Christian Wittern's work with the Chinese Buddhist Electronic Text Association (CBETA) is a textbook example of how to run a digitization and dissemination project. Currently the Chair of the TEI Working Group on Character Encoding, Wittern has long understood the desirability of developing a project that adheres to accepted standards. As such, he managed to have the entire CBETA corpus produced in XML, adhering to TEI guidelines. He offers an overview of CBETA, details of his work producing XML texts, and an insightful section on the difficulties that prevent the production of an 'ideal' version of the CBETA texts.

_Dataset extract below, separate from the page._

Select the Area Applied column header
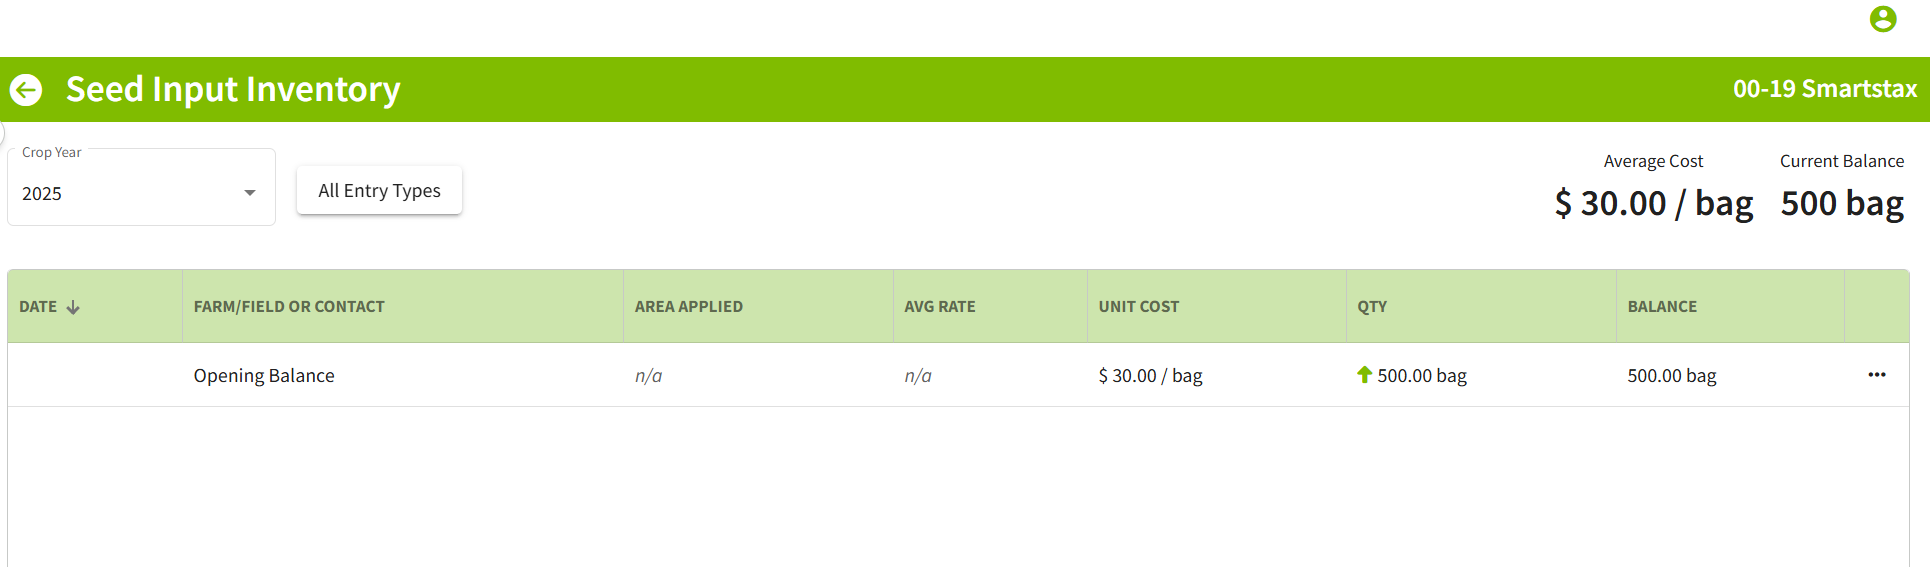The image size is (1930, 567). pos(688,307)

The Chinese University of Hong Kong's Chinese Ancient Texts (CHANT) project has put an enormous amount of effort into producing a sterling set of critical primary resources. Envisioned over a decade ago as a project that would not only produce definitive paper concordances of pre-modern Chinese texts, it was also decided that they would be maintained electronically for electronic distribution. This prescience has led to a Web site that will soon offer over 1100 titles with over 31 million Chinese characters, each title rigorously rescinded and meticulously proofread. Che Wah Ho's overview includes discussions of challenges maintaining accuracy and of producing distinct databases from source media as diverse as oracle bones, bronzes, and excavated bamboo strips.

Michel Mohr's article moves us into late antiquity Zen. Having taken over the work of Urs App and Christian Wittern at Hanazono University's International Research Institute for Zen, Mohr discusses his work attempting to provide unique identifiers for Zen texts and personages. Faced with several languages spanning more than 13 centuries, the task is daunting. Mohr's analysis of the need for ISBN-like numbers for pre-modern works applies as well to textual traditions in all languages, and his provocative coda on classification challenges XML and other types of electronic classification as belonging to an outdated, pre-electronic mode of thinking.

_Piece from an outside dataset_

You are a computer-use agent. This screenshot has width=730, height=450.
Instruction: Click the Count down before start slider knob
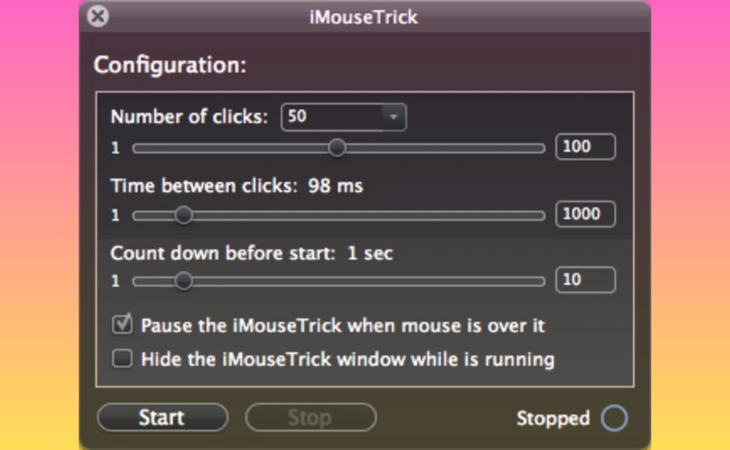(x=183, y=281)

Charles Muller developed a dictionary of pre-modern Chinese terms that, while technically complex, relied solely on Word macros for its functionality. Faced with unmanageable complexity and increasing instability, he accepted the assistance of Christian Wittern and Michael Beddow (a seasoned programmer and also a current member of Wittern's TEI working group) in converting his database into XML and running it in XSLT, utilizing XLink and XPointer technologies. Both Muller and Beddow offer their views of this successful collaboration, including the creation of searching functions and the advantages of using XML over straight HTML.

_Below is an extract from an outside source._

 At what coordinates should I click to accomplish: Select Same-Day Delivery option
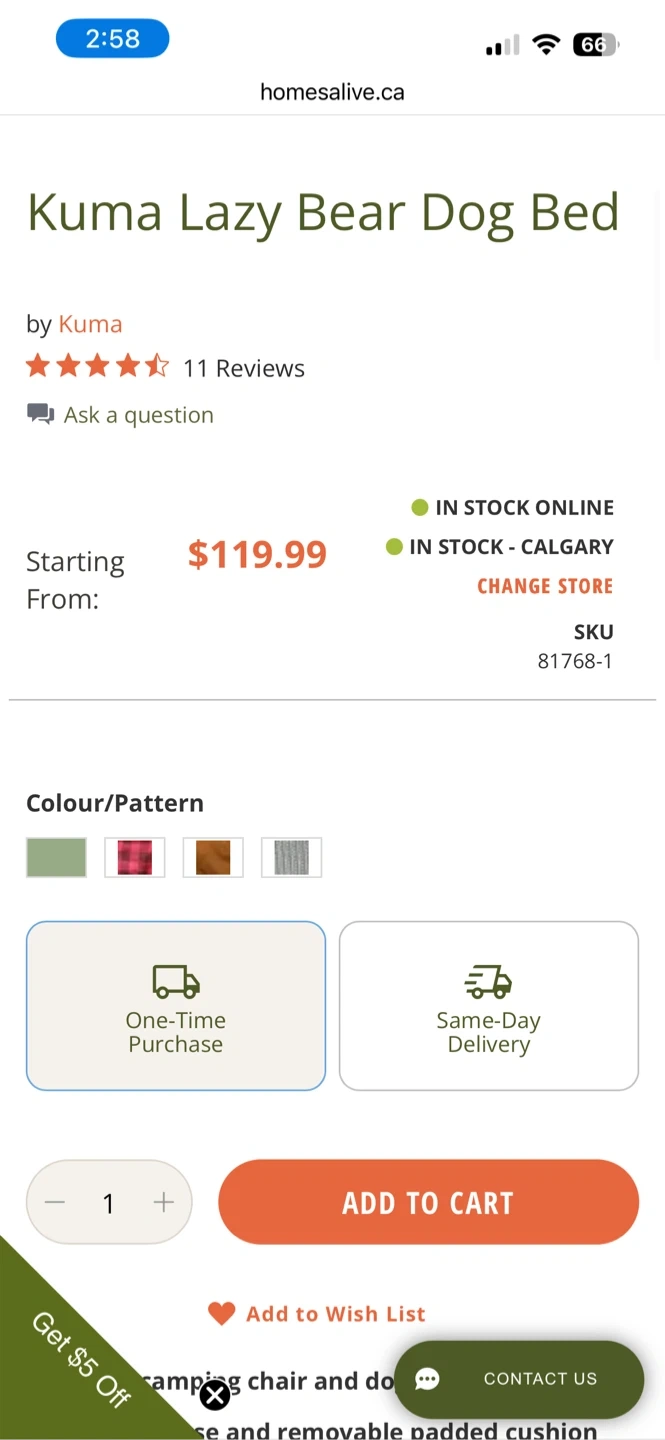pos(488,1005)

Before the Chinese invented paper some 2000 years ago, they had been writing on tortoise plastrons, ox bones, silk, and strips of bamboo. The writings of the philosopher Hui Shi from this time are said to have filled five carts, and the First Emperor of China reviewed 100 pounds of documents per day. East Asian text handling has, indeed, come a long way. In these articles, we find that the authors are working not only at the cutting edge of sinology but at the cutting edge of humanities computing.